Дрожащей рукой я вытащил из кармана пистолет. Я все еще был очень слаб, голова кружилась, и мне пришлось напрячь все свои силы, чтобы медленно поднять оружие. Я жал на спусковой крючок, всаживая пулю за пулей в страшное существо, пока не опустошил всю обойму.

Оно не шевельнулось!

С расстояния в пятнадцать футов, а то и меньше, я выпустил в это существо семь пуль, не причинив ему, насколько мог видеть, никакого вреда! Не могли же все мои выстрелы пройти мимо цели!

С криком ужаса я швырнул тяжелый пистолет в существо, которое продолжало молча нависать над кроватью, где корчился и стонал Джером Дигер. Оружие ударило существо прямо в затылок.

Оно выпрямилось во весь рост. Я не в состоянии описать, как оно выглядело; могу только сказать, что оно показалось мне воплощением самого зла. Я не знал, человек ли передо мной, зверь или демон. С ног до головы его окружало бледно-желтое сияние, каждый дюйм громадного уродливого тела мерцал переливами света. Зеленоватые глаза, горящие пламенем ада, на миг встретились с моими, и существо начало неторопливо поднимать чудовищно длинную руку, увенчанную огромной ужасной ладонью.

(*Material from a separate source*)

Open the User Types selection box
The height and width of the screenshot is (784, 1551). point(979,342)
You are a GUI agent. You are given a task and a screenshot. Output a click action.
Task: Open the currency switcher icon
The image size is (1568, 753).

Существо медленно воздело гигантскую руку над головой; сверкающие зеленые глаза будто пронзали меня насквозь. Не помня себя от ужаса, я поднял трость, но от слабости не смог нанести удар. Существо шагнуло ко мне. Громадная рука опустилась. Я ощутил ослепительную вспышку боли, в меня словно впились мириады ножей, и затем — пустота, милосердный дар утраты сознания.

И в этой пустоте прозвучал топот тяжелых шагов. Чудовище спускалось вниз!